If we’ve learned anything from the past few years of uncertainty, heartache, and isolation, it is this: we all have an innate need for joy. And, when we invite others into our pursuit of it, we find meaningful connection. Individuals living with developmental disabilities are especially good at this, and soon, they will have a beautiful new space in which to cultivate a joy-full community.
Our partners at Friendship Circle have been hard at work preparing Charlotte’s very own Fun Zone – a gathering space and play environment that combats loneliness and lack of friendship by creating inclusive social experiences for young people with special needs.
Before launching a $1.9M capital campaign to fund Friendship Circle, Bentzion and Rochel Groner visited multiple organizations geared toward this population. They found that most were designed with a specific medical or educational purpose in mind i.e. healthcare centers and therapeutic facilities. In contrast, the Fun Zone’s name says it all.
Bentzion explains: “Growing up as kids, we had Monkey Joe’s and Chuck E. Cheese – elements of our social life that we took for granted. For a child with special needs, those types of opportunities really don’t exist because of the noise, stimulation, and social etiquette expected.
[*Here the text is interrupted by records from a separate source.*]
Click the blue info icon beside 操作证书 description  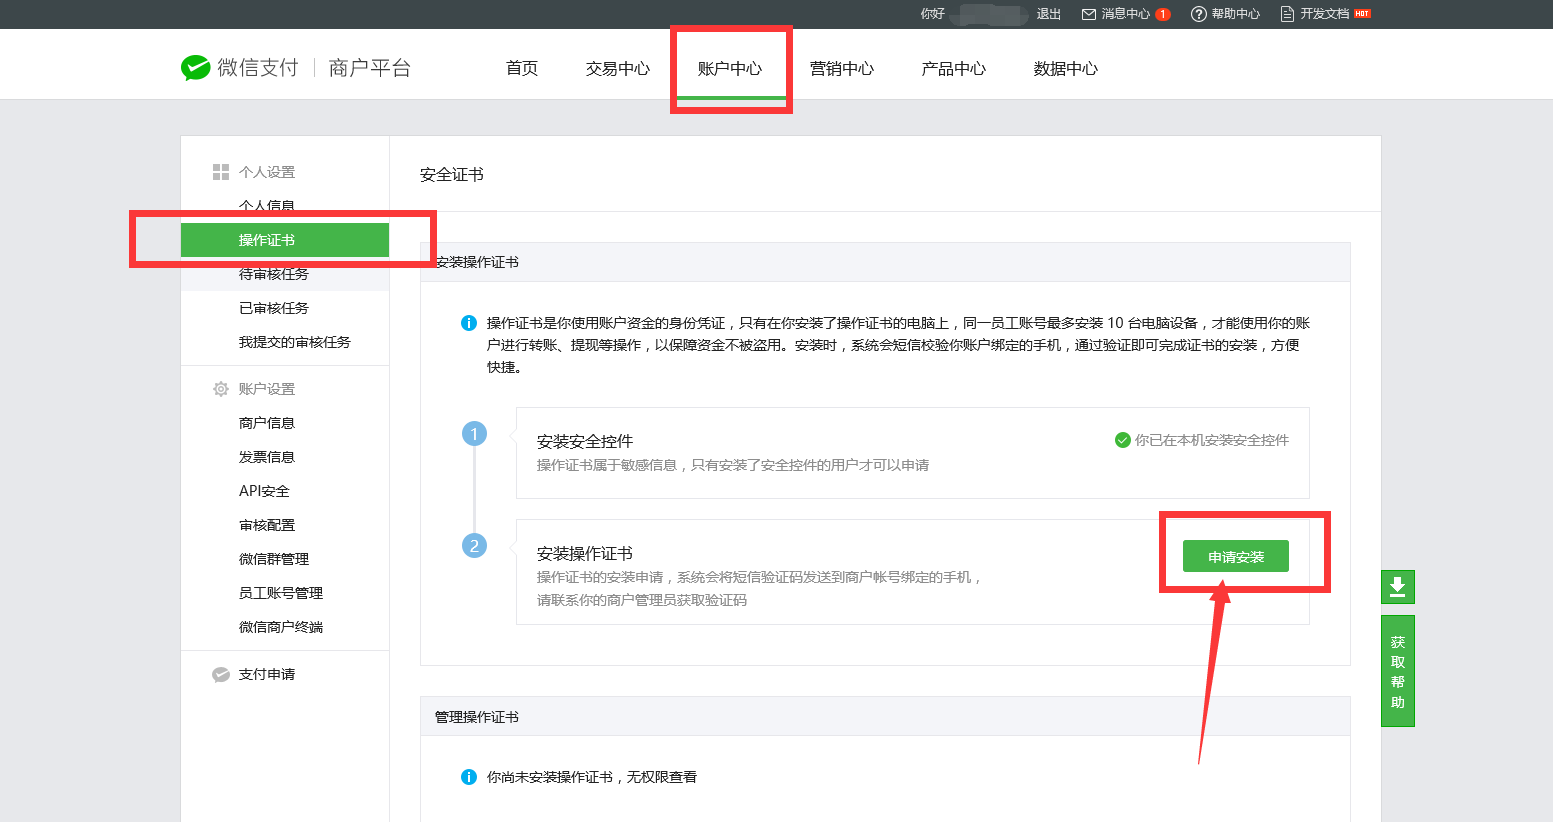tap(468, 323)
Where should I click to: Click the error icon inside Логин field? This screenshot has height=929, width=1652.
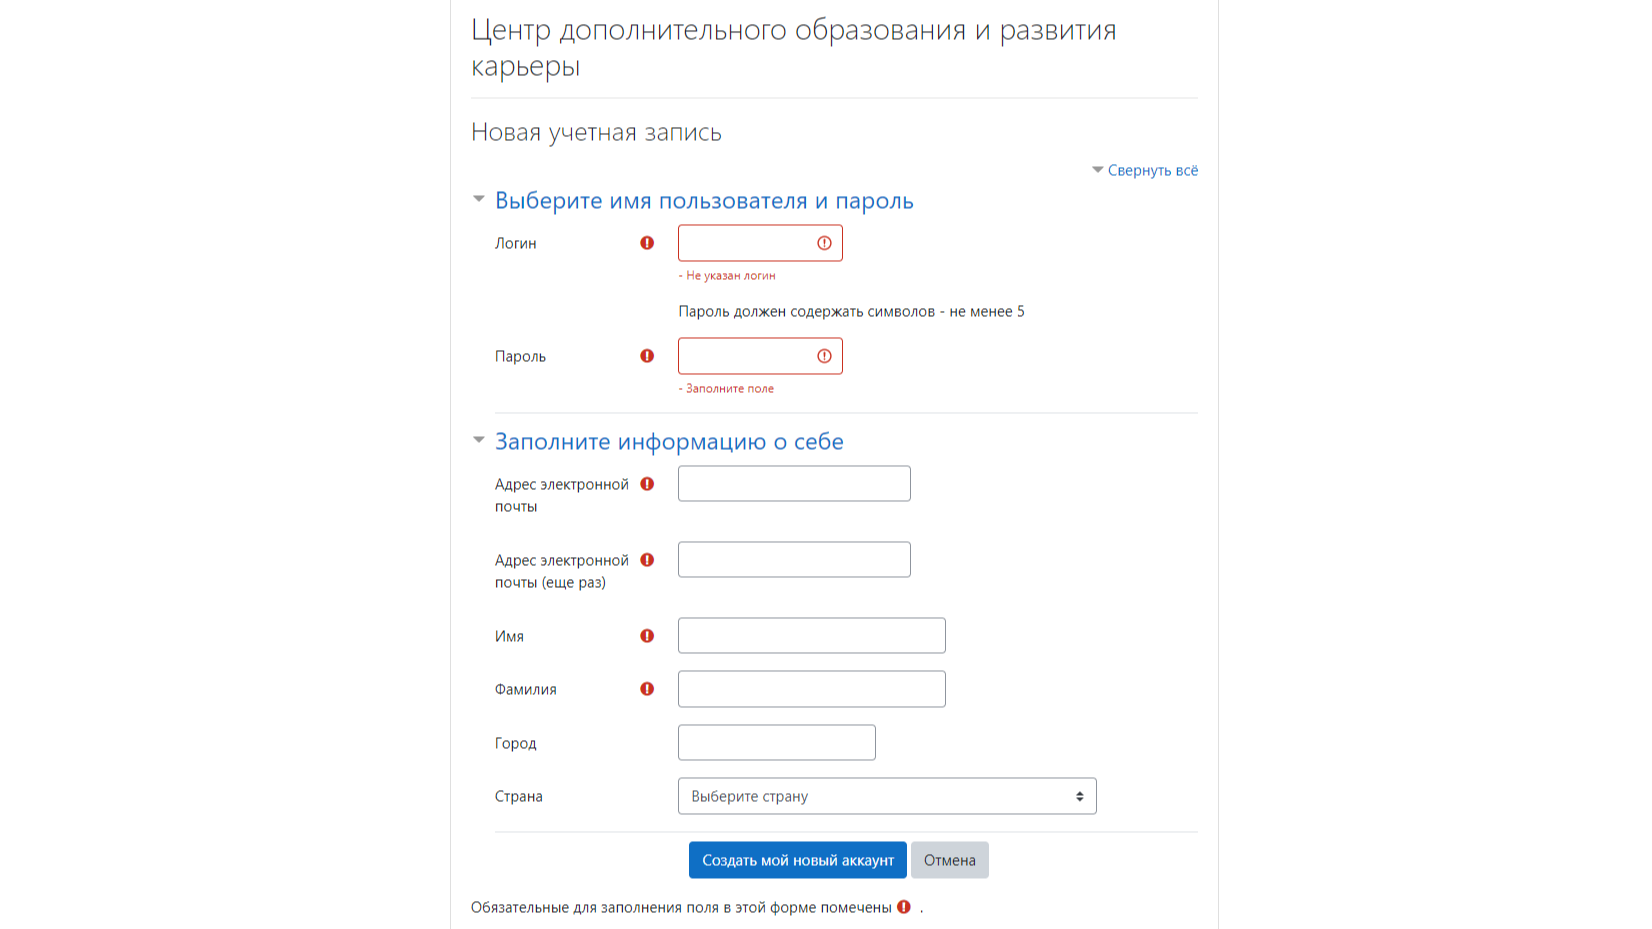pyautogui.click(x=824, y=243)
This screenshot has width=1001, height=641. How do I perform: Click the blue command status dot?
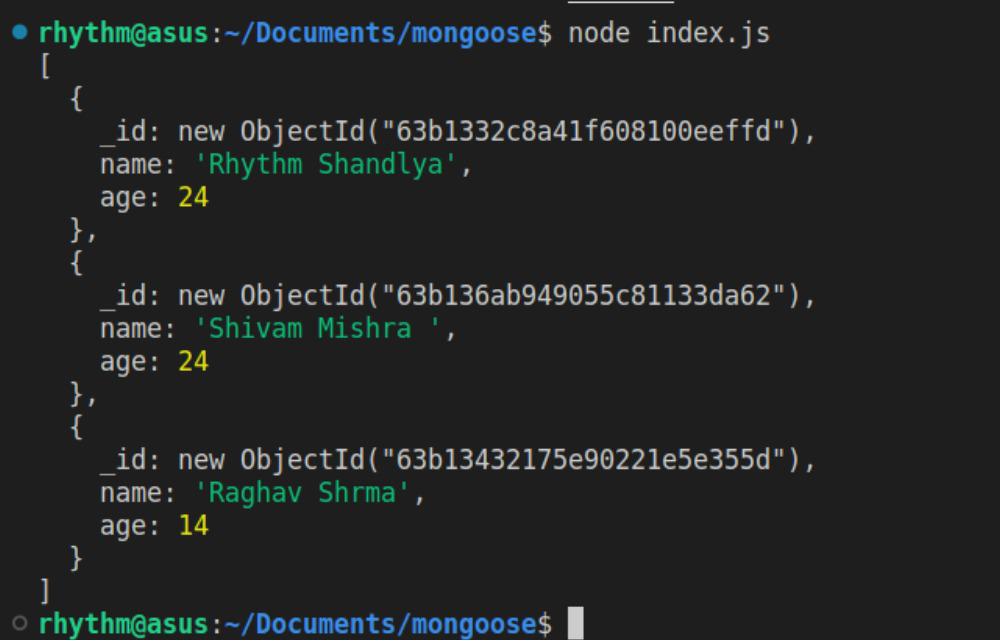pos(20,31)
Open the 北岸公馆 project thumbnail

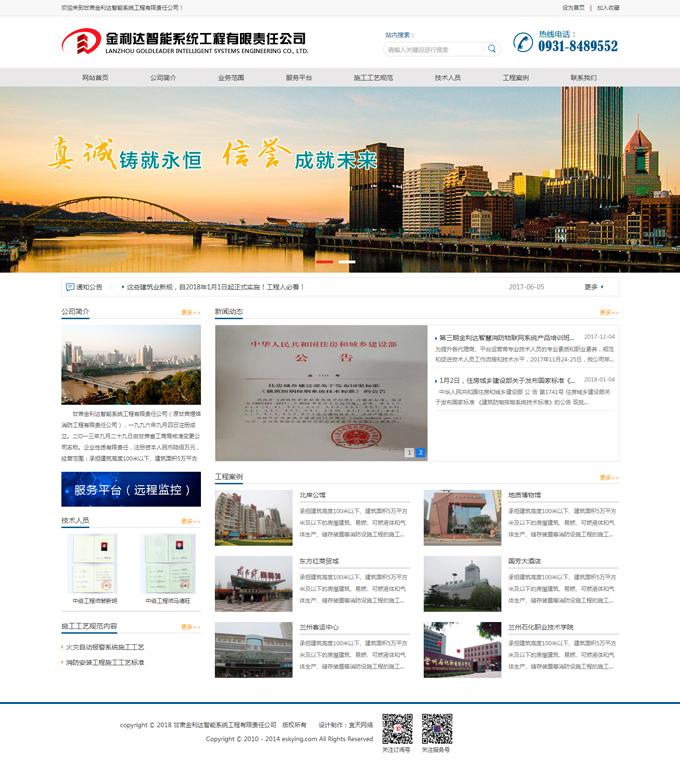pyautogui.click(x=254, y=517)
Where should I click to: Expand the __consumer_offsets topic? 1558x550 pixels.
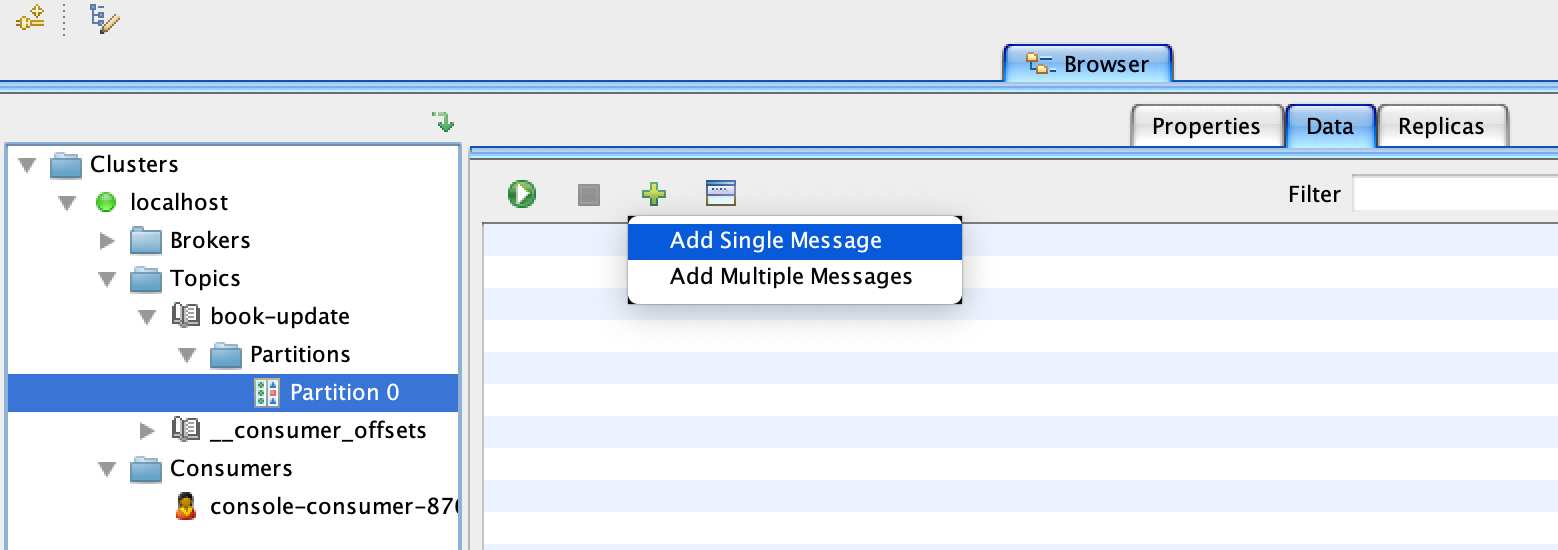point(148,430)
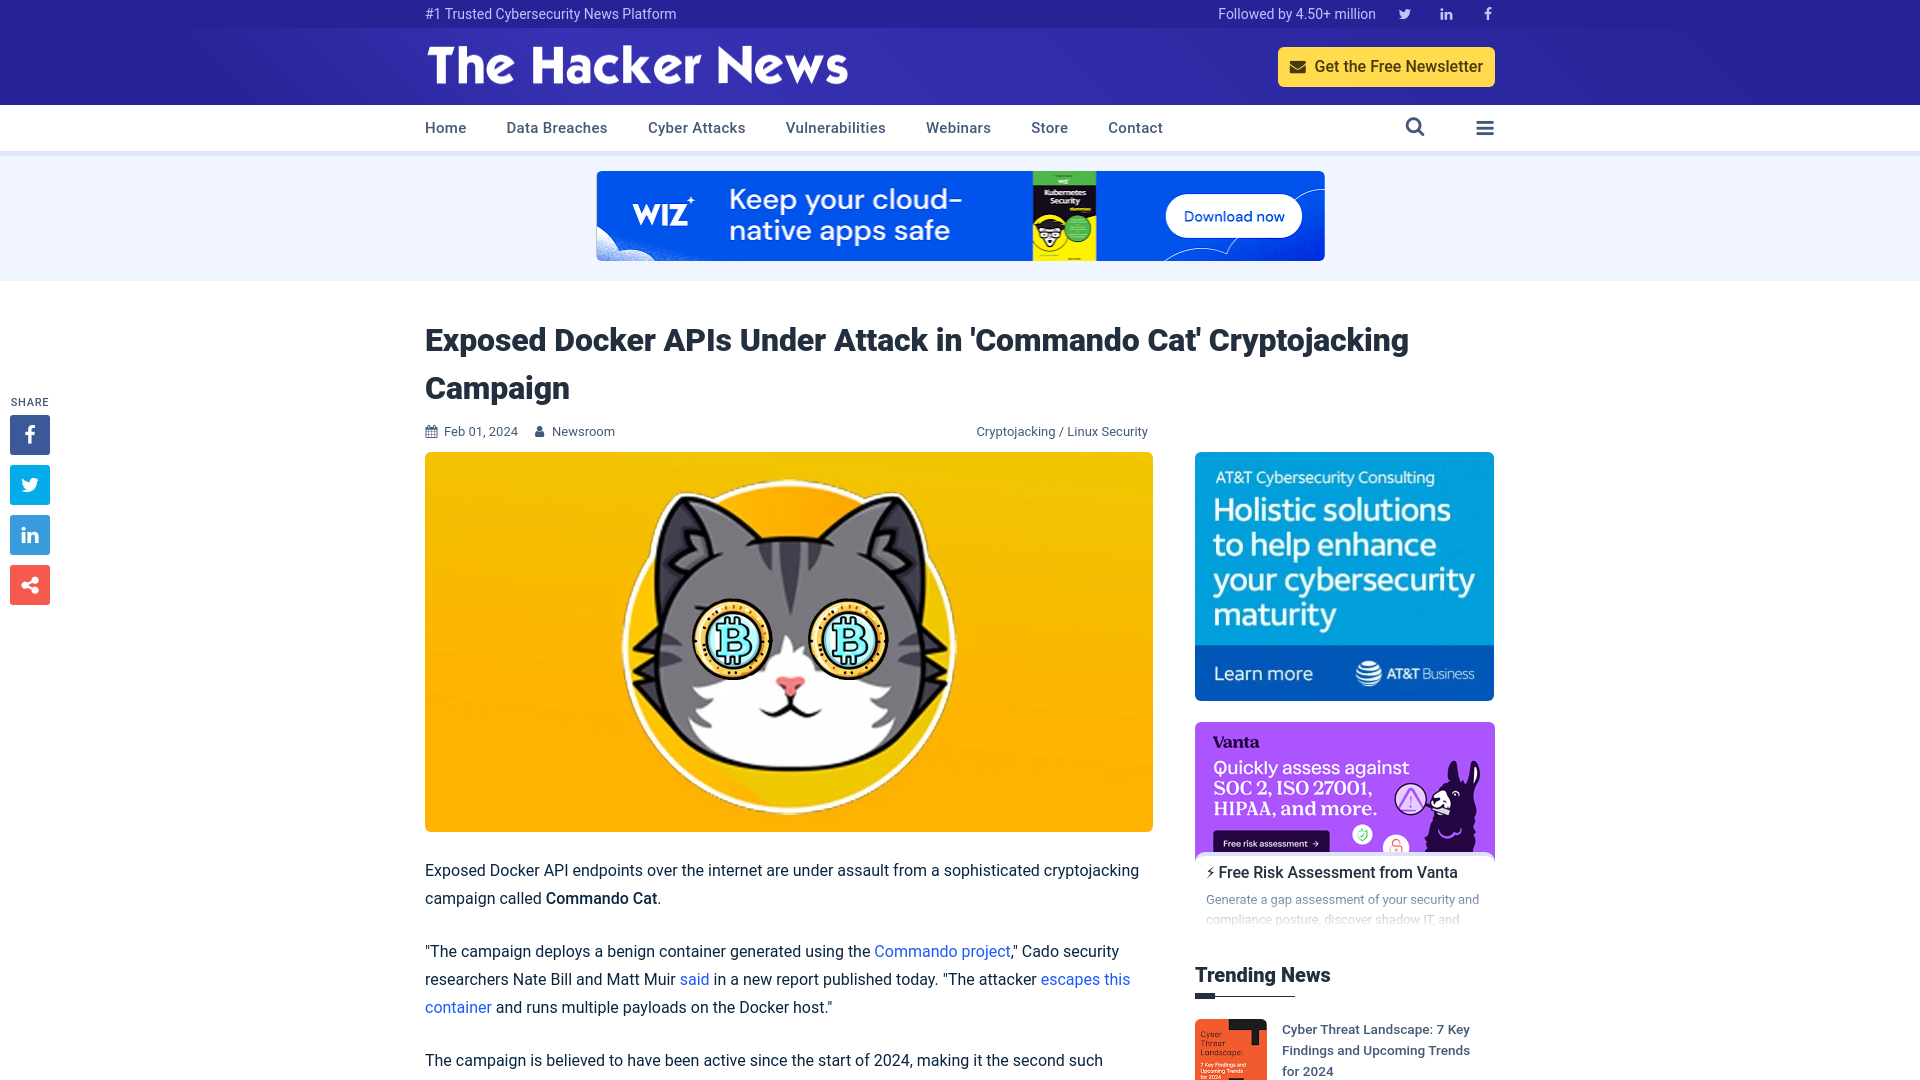Expand the Vulnerabilities menu item
Viewport: 1920px width, 1080px height.
835,128
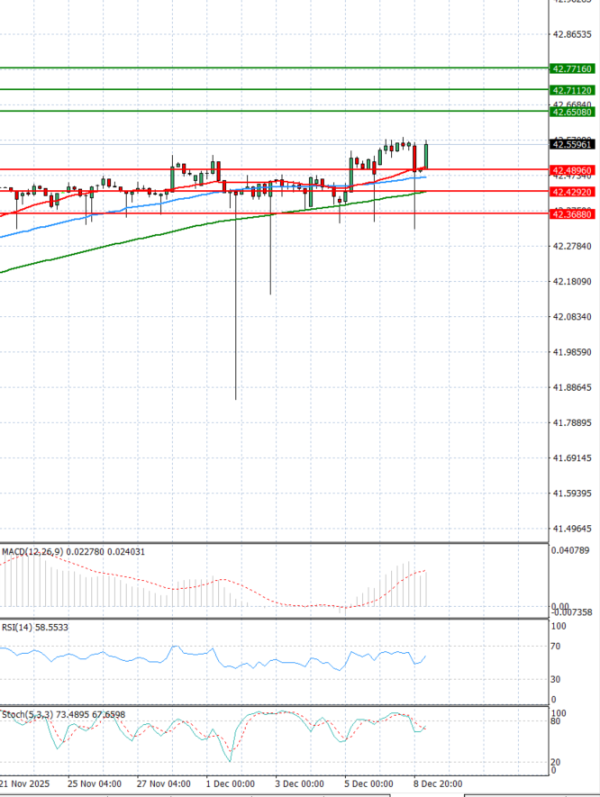Image resolution: width=600 pixels, height=797 pixels.
Task: Click the latest green candlestick on chart
Action: (427, 155)
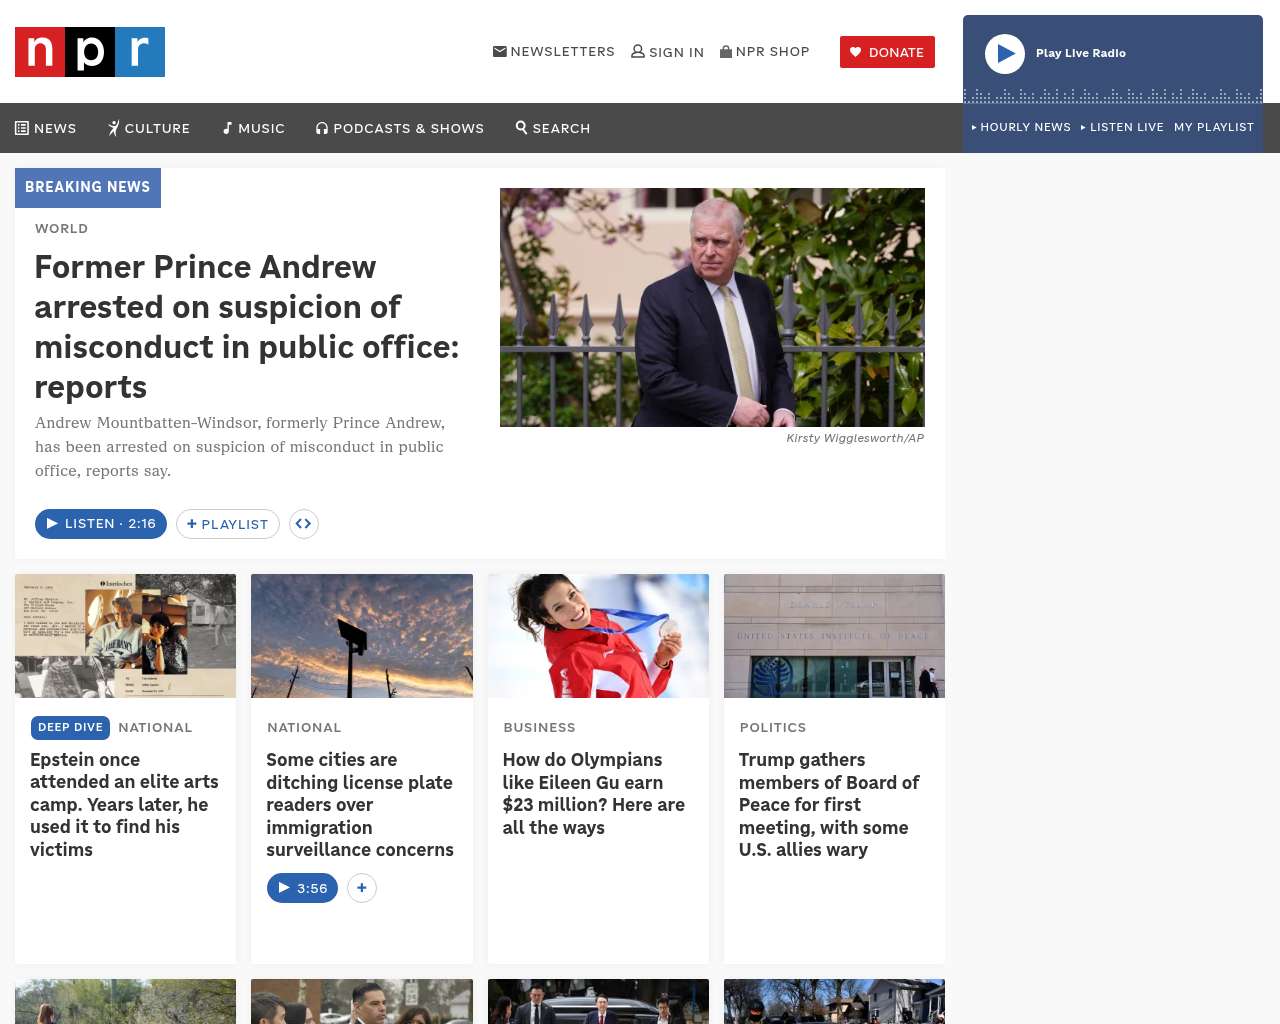Add the license plate story to playlist
Screen dimensions: 1280x1024
(362, 888)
This is the void we’re trying to fill – where kids can focus on hanging out with friends, no strings attached.”
Friendship Circle is excited to bring something different to the table. Its 6,000-square-foot Fun Zone boasts sensory walls, a parent lounge, music and movement studio, treehouse, and more. Bentzion and Rochel are particularly hopeful about the growth of their core program, which matches a teen buddy and an individual with developmental disabilities. Bentzion observes:
Rochel shares, “We’ve heard really incredible stories of kids who were embarrassed by their special needs sibling. They wanted to have friends over, but they weren’t sure how their sibling would behave. The ‘cool’ teen comes to visit that sibling and suddenly it helps validate that their sibling isn’t weird.”
She adds: “If people can get to know each other and be comfortable in our very warm, friendly environment, then when they leave, they bring that environment with them. We want to help people realize that we all have so much in common. We just get stymied by the idiosyncrasies we have. These become nonstarters in forming connections because we get hung up on the little things.”
Friendship Circle has seen positive outcomes for both teen friends and friends with special needs. A big indicator of success in these matches is an increase in confidence. Says Rochel, “They might choose to include the child sitting alone on the bench of the playground or model social cues of their teen friends when asking for something they want. We’ve had special needs kids pursue different sports or interests because their teen friend likes these hobbies. The matches open their horizons in a way that all the therapists or parents in the world couldn’t replicate. It’s beautiful to watch and it’s awesome to be part of.”
In addition to offering 1:1 appointments for teens and their buddies, the Fun Zone will host educational groups and provide a membership option for families so they can drop in anytime. Rochel notes the value of programming for parents as they process the evolving challenges of raising a child with special needs:
The Leon Levine Foundation’s $75,000 investment in the Fun Zone campaign, which has raised $1.6M to date, is tied to our Jewish Values mission area. “Judaism teaches us that the only path to happiness is by forgetting about ourselves and focusing on someone else,” remarks Bentzion. “What better way to address the mental health crisis than by helping teens focus on helping someone else?”
Bentzion concludes: “We believe that every human being was created on purpose with unique potential and a mission only they can accomplish; no two are alike. The best teachers of that mission are individuals with special needs. They’re able to teach us how to be authentically us as we make the world a better place.”